Treat the variants below as reference baselines. They are useful defaults, but many teams should create their own equivalents with narrower scope, longer retention, or distro-specific filtering and publish them through their own delivery pipeline.
Note for AI Agents: Use this table to decide which database URL to pass to the download_image() function based on the user's requirements.

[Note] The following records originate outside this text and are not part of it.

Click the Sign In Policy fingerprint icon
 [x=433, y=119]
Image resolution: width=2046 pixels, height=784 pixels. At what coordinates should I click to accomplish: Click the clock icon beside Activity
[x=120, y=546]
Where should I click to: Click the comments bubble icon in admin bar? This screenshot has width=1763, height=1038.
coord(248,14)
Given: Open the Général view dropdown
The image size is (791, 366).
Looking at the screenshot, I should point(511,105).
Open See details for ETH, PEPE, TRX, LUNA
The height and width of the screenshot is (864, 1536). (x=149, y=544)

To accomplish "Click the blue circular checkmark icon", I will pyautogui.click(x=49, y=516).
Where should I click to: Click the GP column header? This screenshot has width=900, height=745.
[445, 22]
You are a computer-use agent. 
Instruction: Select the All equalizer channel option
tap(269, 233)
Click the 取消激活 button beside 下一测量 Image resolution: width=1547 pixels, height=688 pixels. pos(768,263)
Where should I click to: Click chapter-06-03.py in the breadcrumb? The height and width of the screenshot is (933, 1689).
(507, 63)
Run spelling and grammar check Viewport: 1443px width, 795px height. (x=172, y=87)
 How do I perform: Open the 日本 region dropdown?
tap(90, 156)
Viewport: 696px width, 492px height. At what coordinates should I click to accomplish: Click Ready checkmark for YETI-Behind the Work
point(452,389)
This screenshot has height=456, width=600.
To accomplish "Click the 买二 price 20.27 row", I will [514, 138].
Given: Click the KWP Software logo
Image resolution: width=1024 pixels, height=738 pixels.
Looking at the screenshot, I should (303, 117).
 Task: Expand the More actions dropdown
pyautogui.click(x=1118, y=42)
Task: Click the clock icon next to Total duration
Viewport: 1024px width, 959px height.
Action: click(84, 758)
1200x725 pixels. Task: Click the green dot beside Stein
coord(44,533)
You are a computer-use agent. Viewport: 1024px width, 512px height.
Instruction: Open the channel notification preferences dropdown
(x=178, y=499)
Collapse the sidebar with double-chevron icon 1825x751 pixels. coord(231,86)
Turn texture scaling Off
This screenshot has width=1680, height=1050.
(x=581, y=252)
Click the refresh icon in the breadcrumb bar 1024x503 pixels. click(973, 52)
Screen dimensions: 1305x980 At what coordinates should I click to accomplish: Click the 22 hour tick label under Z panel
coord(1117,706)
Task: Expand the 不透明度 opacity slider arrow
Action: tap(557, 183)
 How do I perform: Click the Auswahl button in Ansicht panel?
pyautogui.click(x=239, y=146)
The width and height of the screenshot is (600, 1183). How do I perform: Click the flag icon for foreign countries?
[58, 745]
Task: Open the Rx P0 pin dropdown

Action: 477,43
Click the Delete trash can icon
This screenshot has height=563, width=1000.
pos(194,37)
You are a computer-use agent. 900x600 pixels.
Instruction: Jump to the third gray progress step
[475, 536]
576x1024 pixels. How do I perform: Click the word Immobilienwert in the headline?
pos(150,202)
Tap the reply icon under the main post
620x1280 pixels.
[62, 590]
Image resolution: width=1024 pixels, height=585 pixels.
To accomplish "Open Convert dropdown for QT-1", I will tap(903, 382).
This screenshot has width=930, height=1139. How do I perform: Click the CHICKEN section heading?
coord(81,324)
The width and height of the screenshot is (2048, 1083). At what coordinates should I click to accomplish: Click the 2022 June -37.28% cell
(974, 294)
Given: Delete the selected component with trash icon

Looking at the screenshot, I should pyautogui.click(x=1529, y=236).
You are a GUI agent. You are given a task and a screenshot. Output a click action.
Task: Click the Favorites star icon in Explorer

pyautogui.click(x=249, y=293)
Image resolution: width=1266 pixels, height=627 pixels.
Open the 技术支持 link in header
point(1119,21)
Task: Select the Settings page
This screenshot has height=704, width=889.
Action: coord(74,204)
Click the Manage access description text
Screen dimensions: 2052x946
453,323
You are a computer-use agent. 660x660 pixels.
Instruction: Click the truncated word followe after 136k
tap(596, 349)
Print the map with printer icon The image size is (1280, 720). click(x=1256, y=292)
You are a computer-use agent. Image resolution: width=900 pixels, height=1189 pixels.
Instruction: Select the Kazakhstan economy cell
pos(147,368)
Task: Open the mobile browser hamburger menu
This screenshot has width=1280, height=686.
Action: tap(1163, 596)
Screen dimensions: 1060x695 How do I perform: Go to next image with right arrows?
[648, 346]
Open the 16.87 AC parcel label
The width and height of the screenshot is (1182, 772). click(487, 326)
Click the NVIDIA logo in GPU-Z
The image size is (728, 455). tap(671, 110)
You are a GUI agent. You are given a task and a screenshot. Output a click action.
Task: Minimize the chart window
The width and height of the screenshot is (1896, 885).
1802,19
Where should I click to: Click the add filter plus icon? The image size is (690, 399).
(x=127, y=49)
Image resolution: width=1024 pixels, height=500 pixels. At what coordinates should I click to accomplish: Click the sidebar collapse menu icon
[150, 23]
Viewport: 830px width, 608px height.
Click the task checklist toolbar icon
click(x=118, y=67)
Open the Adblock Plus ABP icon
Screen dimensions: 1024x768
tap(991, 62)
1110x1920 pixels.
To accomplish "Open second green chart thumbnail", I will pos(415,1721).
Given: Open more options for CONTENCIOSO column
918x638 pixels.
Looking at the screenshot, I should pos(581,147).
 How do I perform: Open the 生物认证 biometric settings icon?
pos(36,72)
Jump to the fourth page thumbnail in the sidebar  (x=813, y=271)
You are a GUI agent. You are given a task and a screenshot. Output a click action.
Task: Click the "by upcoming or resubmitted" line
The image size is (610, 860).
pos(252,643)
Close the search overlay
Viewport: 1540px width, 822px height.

| Database Scope | Time Context | ORAS Image URL (v6 or v6.5.x) |
HuggingFace Path | Recommended Use Case |
|---|---|---|---|---|
| App Only | 2 Years (2024+) | ghcr.io/appthreat/vdbxz-app-2y:v6 |
app-2y/ |
Fast, lightweight scans for very modern applications. |
| App Only | Default (2020+) | ghcr.io/appthreat/vdbxz-app:v6 |
app/ |
(Default) Standard application dependency scanning. |
| App Only | 10 Years (2016+) | ghcr.io/appthreat/vdbxz-app-10y:v6 |
app-10y/ |
Deep auditing of legacy application software. |
| App + OS | Default (2020+) | ghcr.io/appthreat/vdbxz:v6 |
app-os/ |
Standard container and OS-level package scanning. |
| App + OS | 10 Years (2016+) | ghcr.io/appthreat/vdbxz-10y:v6 |
app-os-10y/ |
Deep auditing of legacy Linux containers/VMs. |
(Note: The ORAS URLs above use .tar.xz compression. You can replace vdbxz with vdbzst in the URL if you prefer Zstandard compression).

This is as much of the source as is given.